--- START ---

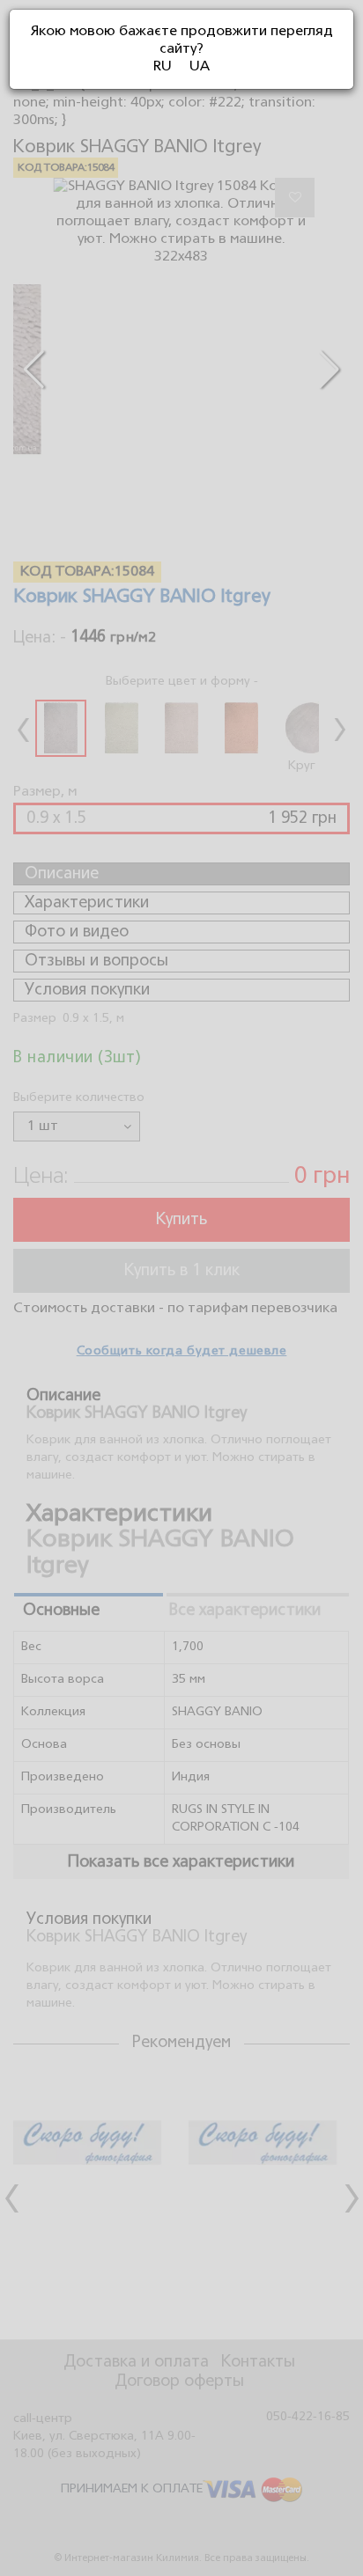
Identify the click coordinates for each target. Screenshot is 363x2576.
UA (199, 67)
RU (162, 67)
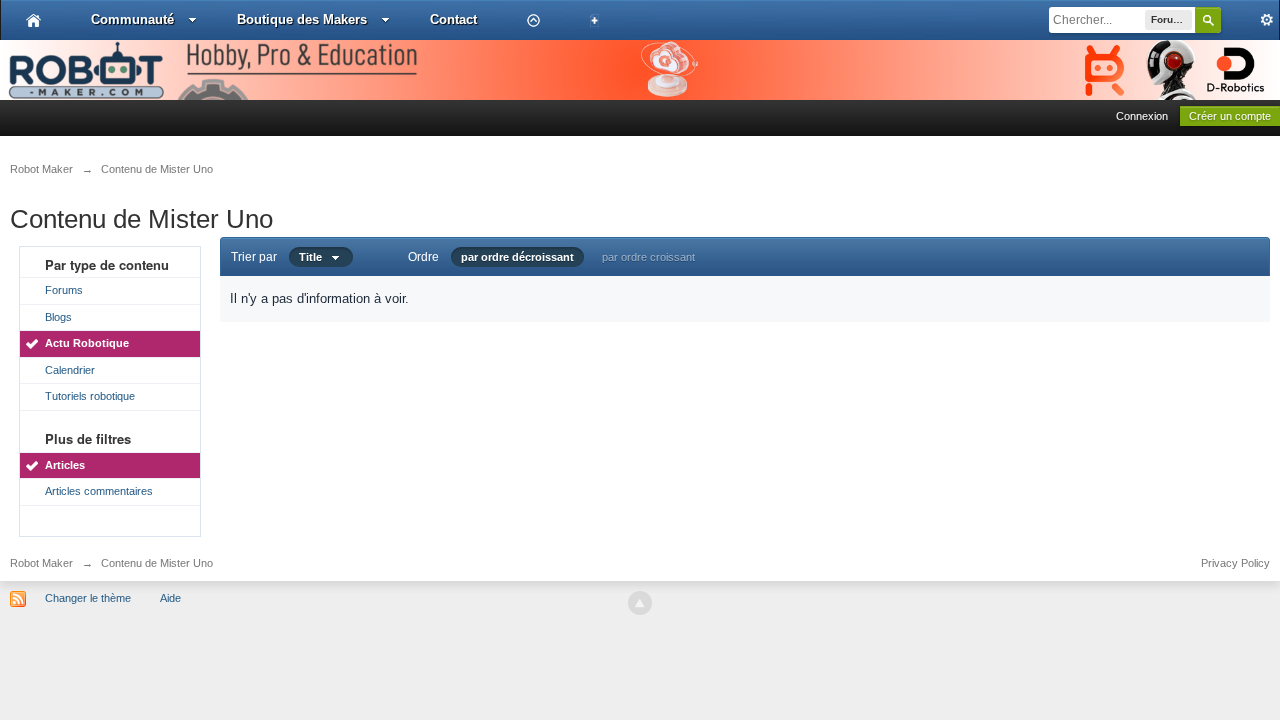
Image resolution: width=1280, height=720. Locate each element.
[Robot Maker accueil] (33, 20)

--- END ---

Within the listing above, find every line containing the string "each" and return it.

§ Response
Identify the click coordinates for each target. Screenshot is 363x2576.
Image resolution: width=1280, height=720. Locate each element.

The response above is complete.